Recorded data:
********

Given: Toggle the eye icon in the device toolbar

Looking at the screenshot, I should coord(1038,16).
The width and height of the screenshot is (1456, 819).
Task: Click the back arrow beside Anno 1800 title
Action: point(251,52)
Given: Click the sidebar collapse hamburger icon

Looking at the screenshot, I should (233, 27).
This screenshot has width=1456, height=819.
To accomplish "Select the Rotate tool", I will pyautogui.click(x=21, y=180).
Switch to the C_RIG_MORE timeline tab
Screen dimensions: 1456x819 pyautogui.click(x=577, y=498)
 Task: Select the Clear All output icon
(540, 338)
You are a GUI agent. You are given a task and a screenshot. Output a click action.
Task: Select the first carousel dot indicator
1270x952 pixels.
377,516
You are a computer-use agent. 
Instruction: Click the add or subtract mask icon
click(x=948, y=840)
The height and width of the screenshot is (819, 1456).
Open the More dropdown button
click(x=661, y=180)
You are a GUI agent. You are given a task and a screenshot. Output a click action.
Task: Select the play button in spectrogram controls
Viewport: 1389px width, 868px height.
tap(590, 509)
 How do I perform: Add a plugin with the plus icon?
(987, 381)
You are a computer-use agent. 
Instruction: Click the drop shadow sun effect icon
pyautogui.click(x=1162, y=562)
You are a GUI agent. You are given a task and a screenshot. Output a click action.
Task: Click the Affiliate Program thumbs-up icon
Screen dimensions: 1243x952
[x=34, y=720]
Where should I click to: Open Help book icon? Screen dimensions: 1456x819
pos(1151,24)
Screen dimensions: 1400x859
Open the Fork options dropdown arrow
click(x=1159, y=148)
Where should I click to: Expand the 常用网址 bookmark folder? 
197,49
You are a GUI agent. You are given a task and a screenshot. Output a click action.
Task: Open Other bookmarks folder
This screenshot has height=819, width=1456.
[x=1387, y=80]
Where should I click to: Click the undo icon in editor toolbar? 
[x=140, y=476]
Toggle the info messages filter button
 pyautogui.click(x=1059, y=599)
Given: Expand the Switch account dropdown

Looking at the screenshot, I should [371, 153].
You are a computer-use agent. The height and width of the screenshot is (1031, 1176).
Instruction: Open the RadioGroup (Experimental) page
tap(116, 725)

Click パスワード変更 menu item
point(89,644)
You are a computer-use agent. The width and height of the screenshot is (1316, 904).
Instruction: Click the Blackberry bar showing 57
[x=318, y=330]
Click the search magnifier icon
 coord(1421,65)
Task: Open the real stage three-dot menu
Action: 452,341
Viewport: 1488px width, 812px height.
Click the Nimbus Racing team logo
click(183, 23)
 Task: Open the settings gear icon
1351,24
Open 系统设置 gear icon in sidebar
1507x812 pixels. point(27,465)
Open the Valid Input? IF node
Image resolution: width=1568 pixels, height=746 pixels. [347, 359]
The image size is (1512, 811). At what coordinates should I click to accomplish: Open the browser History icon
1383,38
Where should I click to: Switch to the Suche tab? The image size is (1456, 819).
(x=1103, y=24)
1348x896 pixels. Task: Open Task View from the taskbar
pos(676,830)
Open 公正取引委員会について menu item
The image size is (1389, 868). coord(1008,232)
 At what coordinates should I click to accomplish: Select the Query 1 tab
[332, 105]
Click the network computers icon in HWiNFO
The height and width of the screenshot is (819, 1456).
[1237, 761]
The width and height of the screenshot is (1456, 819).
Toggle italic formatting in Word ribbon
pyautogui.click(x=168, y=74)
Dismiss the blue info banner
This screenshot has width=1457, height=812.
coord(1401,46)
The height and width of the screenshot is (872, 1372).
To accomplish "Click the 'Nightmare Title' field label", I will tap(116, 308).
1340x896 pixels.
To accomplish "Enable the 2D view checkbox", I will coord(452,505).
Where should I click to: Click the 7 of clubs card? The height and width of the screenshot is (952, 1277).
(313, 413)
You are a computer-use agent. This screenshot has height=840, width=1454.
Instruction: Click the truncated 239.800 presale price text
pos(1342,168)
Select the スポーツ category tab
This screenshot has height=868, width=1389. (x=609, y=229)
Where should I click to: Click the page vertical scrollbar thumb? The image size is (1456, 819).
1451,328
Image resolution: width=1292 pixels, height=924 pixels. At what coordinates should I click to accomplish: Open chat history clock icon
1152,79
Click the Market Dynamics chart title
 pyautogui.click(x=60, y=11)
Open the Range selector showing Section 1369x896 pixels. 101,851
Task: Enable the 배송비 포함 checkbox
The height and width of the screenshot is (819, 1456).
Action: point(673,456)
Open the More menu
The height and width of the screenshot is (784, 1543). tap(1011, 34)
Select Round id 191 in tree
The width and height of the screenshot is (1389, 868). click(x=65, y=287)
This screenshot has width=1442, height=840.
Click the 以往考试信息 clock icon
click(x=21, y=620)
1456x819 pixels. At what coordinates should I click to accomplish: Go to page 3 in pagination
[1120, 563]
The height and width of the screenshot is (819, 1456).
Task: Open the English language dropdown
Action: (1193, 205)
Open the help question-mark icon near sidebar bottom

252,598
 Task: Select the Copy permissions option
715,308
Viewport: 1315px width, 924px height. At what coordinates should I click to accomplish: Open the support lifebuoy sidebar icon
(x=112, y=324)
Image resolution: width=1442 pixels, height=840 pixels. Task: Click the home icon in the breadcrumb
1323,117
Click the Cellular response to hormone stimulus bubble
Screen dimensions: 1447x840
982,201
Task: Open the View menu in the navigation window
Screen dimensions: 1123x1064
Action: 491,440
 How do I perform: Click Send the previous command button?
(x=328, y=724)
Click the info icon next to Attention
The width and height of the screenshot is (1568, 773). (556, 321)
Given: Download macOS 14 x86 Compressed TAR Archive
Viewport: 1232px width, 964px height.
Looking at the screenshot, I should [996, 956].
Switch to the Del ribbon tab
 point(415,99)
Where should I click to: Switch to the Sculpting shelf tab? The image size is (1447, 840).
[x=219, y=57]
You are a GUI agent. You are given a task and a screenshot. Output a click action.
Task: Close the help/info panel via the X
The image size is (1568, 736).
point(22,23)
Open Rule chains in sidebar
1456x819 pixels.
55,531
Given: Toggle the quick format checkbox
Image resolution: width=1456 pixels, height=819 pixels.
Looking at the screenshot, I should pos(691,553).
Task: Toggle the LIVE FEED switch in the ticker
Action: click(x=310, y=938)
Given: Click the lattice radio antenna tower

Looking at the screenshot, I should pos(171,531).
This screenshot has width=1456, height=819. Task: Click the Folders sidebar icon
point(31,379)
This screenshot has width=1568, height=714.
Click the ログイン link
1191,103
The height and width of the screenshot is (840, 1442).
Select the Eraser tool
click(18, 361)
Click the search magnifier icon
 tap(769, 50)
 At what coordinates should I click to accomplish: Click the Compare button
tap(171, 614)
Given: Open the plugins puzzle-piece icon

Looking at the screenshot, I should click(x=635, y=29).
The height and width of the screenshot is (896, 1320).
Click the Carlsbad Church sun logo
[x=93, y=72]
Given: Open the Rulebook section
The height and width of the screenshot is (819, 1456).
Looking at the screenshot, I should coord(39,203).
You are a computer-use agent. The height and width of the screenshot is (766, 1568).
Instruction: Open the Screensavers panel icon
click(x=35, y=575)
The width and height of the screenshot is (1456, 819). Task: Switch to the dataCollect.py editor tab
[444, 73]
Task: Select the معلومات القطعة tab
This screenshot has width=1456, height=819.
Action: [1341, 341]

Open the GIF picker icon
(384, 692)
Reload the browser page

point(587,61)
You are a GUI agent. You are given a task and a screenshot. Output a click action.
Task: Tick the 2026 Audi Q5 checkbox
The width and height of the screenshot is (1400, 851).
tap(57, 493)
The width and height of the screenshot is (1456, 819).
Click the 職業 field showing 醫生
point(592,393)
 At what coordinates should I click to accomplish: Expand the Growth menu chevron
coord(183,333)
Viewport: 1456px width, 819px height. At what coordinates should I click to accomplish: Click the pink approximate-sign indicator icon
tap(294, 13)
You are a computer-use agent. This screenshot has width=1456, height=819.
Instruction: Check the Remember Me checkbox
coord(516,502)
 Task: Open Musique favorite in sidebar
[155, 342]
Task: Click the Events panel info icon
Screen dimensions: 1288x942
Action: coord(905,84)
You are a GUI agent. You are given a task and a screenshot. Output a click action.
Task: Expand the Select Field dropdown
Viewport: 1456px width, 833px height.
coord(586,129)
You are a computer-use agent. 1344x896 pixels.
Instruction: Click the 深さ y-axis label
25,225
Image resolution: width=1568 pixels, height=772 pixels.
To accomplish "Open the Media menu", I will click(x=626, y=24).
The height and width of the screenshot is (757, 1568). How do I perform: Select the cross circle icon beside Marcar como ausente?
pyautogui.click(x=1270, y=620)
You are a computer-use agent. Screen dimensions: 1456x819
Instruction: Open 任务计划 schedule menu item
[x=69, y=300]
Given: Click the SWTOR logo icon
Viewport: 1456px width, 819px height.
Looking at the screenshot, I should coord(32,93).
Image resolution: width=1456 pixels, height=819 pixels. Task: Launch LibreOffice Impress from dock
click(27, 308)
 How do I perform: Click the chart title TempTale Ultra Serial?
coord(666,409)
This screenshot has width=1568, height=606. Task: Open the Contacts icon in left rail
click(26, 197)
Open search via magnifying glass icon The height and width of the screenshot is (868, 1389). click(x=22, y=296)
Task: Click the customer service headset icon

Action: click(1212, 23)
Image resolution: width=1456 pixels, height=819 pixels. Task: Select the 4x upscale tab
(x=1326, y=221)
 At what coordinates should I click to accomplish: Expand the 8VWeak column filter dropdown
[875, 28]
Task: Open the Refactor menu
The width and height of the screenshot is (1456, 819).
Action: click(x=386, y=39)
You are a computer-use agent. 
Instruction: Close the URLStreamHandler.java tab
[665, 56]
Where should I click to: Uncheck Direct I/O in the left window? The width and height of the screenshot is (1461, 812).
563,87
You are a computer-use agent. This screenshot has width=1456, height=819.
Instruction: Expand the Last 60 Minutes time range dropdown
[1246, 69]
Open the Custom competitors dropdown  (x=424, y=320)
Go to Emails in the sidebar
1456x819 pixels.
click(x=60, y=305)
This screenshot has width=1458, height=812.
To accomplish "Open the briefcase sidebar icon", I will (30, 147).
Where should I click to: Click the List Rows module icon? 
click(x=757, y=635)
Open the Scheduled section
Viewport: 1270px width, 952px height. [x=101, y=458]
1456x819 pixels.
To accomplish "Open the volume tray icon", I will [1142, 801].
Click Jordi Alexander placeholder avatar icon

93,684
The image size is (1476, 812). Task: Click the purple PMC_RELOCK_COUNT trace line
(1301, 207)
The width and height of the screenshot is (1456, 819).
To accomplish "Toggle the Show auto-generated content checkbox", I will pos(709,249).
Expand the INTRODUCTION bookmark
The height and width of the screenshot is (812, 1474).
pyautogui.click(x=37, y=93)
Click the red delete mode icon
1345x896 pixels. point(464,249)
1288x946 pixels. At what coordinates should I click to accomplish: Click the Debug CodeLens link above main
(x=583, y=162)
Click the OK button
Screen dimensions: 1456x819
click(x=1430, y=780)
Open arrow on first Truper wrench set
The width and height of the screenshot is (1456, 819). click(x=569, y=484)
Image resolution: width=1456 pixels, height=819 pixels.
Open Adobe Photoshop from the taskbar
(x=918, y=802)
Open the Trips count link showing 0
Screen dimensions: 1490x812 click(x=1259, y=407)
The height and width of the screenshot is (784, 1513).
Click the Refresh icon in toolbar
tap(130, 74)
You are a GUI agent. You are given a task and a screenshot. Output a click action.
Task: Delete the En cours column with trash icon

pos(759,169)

********

### WHAT YOU SHOULD DO
From the data above, pick out each line containing "Enable" and copy it.

### TASK RESPONSE
To accomplish "Enable the 2D view checkbox", I will coord(452,505).
Task: Enable the 배송비 포함 checkbox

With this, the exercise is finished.